Money

Saudi Aramco to become world’s most valuable company with $1.7 trillion valuation



Saudi Aramco will sell shares at a target valuation of $1.6 – $1.7 trillion, comfortably making it the world’s most valuable company.

The price announced on Sunday is some way short of the £2 trillion that Saudi Arabia’s ruler Crown Prince Mohammad bin Salman had once targeted but still higher than Microsoft, Amazon and Apple which are the only other firms ever to have topped $1 trillion.

Saudi Arabia’s national oil company will sell around 1.5 per cent of its shares next month when it plans to list on Riyadh’s Tadawul stock exchange.

Plans to raise up to $100bn have been pared back substantially and shares will not now be formally marketed outside of Saudi Arabia and other Gulf states, the Financial Times reported. Analysts have speculated that this is due to poor international demand.

The sale is now expected to generate closer to 96 billion riyals (£20bn) after Aramco faced a series of problems including drone attacks on two of its oil facilities. 

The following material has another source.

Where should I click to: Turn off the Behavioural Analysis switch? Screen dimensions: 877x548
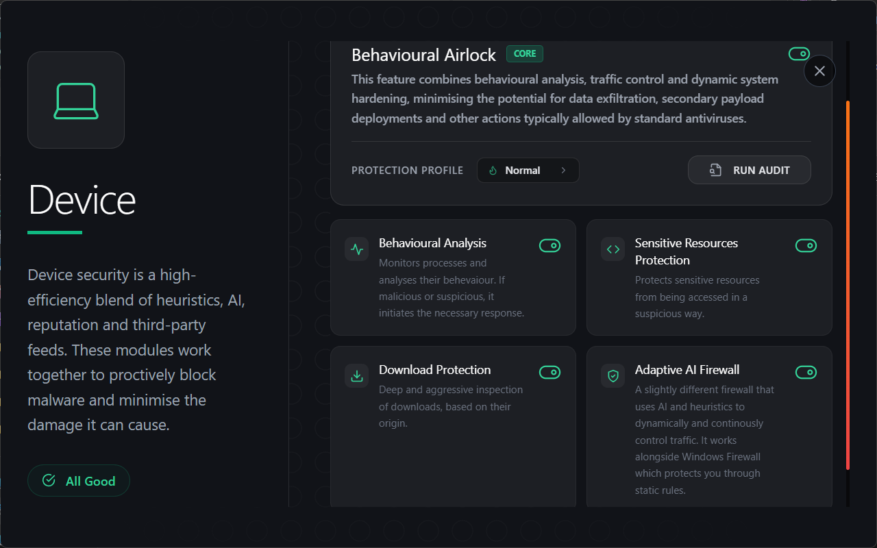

Funds raised are to be channelled into the crown prince’s plans to shift Saudi Arabia’s economy away from its near-total dependence on oil revenues. Bin Salman’s attempts to portray himself as a modernising force have been undermined by the murder of journalist Jamal Khashoggi at the Saudi consulate last year.

Aramco’s sky-high valuation is based on churning out billions of barrels of oil for decades to come, which environmental groups have warned will undermine efforts to halt catastrophic climate change.

Aramco produces more oil than any other enterprise – around 11.6 million barrels per day, worth $719m at today’s market price. 

That volume of oil has made Aramco responsible for more global emissions than any other company in history by a comfortable margin, according to the Climate Accountability Network.

It also generates more profits than any other company with earnings of $111bn last year and a planned dividend of $75bn next year – five times more than Apple. Investors must weigh the large potential payouts with the expected decline in oil prices and production as the world shifts to low-carbon energy sources.

Despite moves to curb climate change, demand for oil remains high and Saudi crude is among the cheapest to extract, meaning it is unlikely to stop production soon. 

The sale will generate a bonanza of fees for 27 banks that have been mandated to work on it, including Goldman Sachs, Citigroup, HSBC and JPMorgan.